Вошел Себастьян — серебристо-серая фланель, белый крепдешин, яркий галстук — мой, между прочим, — с узором из почтовых марок.
— Чарльз, что это, скажите на милость, происходит у вас в колледже? Цирк? Я видел всё, кроме слонов. Признаюсь, весь Оксфорд вдруг весьма неприятно преобразился. Вчера вечером он кишмя кишел Женщинами. Идемте немедленно, я должен вас спасти. У меня есть автомобиль, корзинка земляники и бутылка «Шато-Перигей», которого вы никогда не пробовали, потому не притворяйтесь. С земляникой оно восхитительно.
— Куда мы едем?
— Навестить одного человека.
— По имени?
— Хокинс. Захватите денег, на случай если нам вздумается что-нибудь купить. Автомобиль принадлежит некоему лицу по фамилии Хардкасл. Вернете ему обломки, если я разобьюсь и погибну — я не очень-то умею водить машины.

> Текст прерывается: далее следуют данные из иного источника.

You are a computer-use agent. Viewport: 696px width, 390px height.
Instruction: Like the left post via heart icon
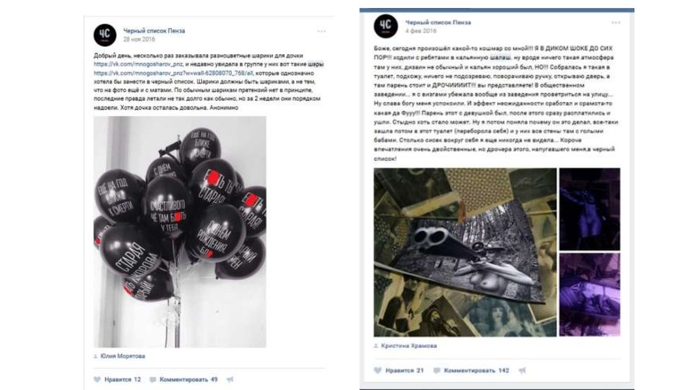pyautogui.click(x=97, y=379)
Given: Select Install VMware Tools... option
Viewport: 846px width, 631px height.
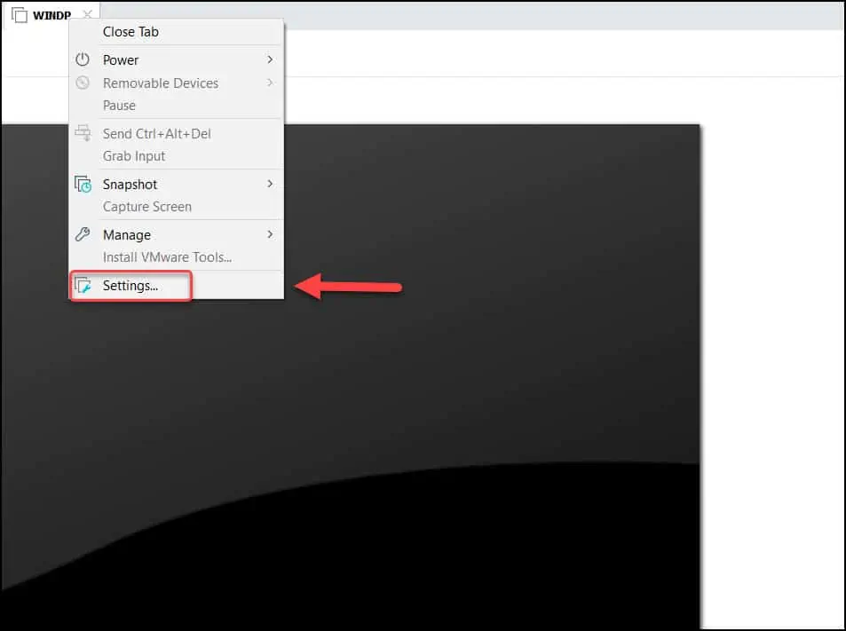Looking at the screenshot, I should point(167,257).
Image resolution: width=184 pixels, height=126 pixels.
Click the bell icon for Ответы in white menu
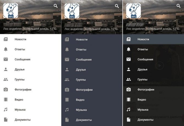[6, 49]
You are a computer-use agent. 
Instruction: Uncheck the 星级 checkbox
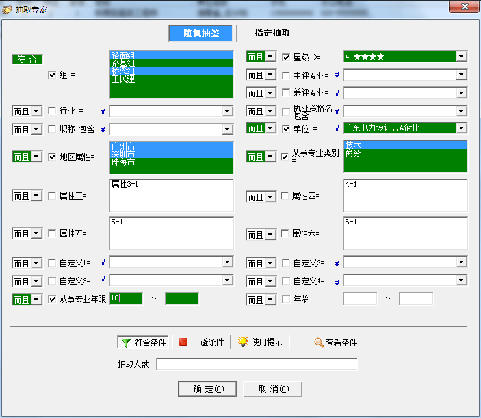[287, 57]
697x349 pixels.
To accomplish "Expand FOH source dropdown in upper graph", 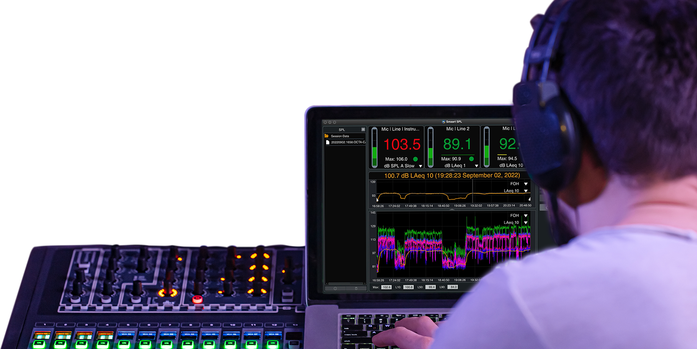I will click(x=526, y=184).
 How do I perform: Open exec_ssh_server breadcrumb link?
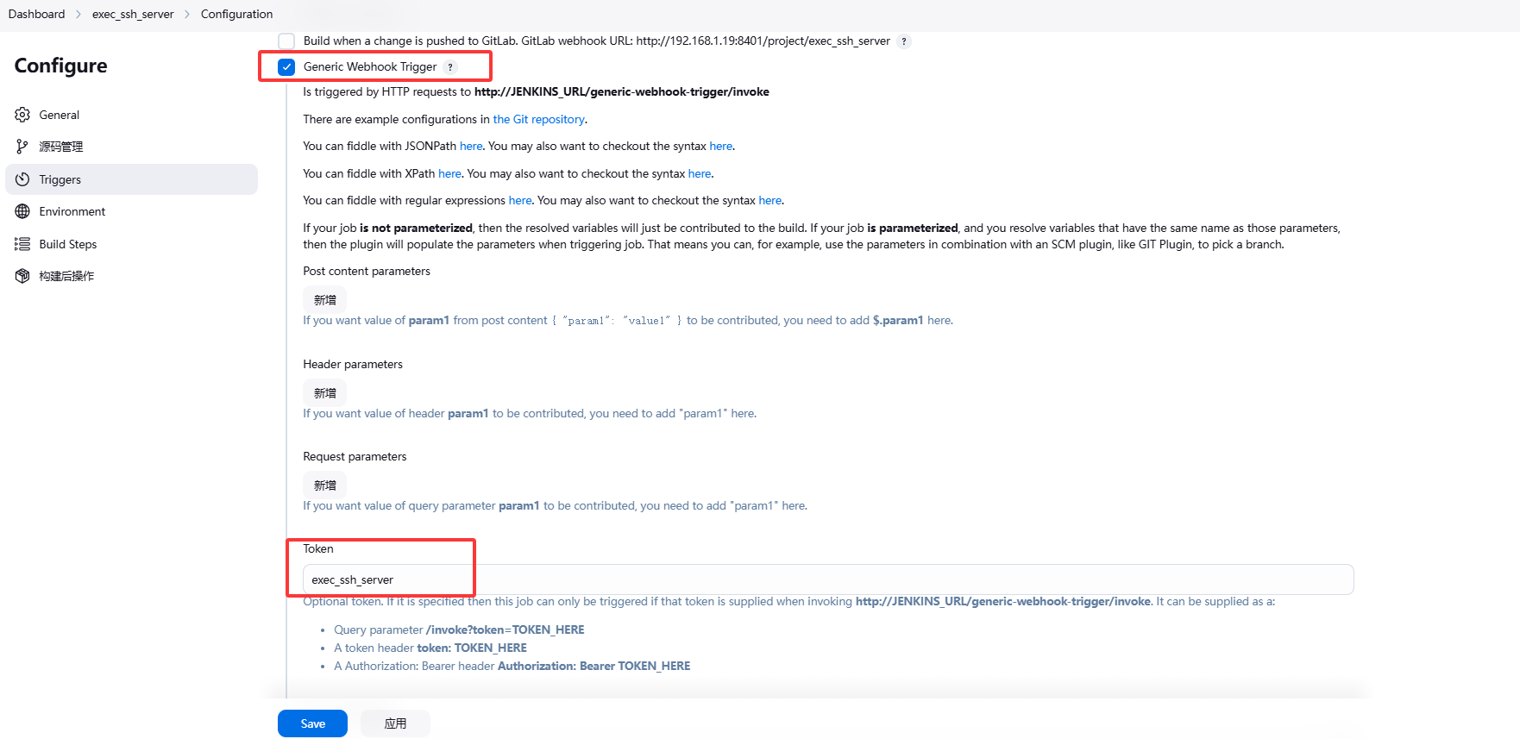pyautogui.click(x=133, y=14)
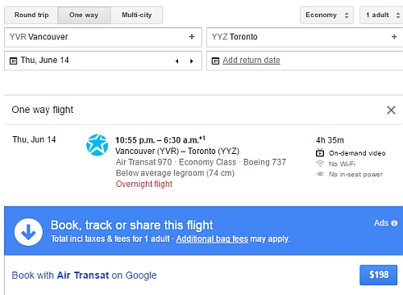Open the Economy class dropdown
Screen dimensions: 403x295
[326, 15]
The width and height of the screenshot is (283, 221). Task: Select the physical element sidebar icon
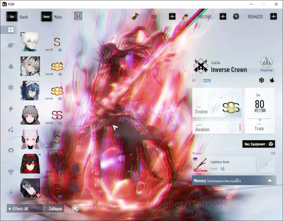click(11, 45)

За оранжереей, в которую обращена была наша привратницкая, по выходе из ворот нас ждал открытый двухместный «моррис-каули». За рулем сидел Себастьянов плюшевый медведь. Мы посадили его посередине: «Позаботьтесь, чтобы его не укачало», — и тронулись в путь. Колокола Святой Марии вызванивали девять; мы удачно избегли столкновения со священником при черной шляпе и белой бороде, задумчиво катившим на велосипеде прямо нам навстречу по правой стороне улицы, пересекли Карфакс, миновали вокзал и вскоре уже ехали по дороге на Ботли среди полей и лугов; в те дни поля и луга начинались совсем близко.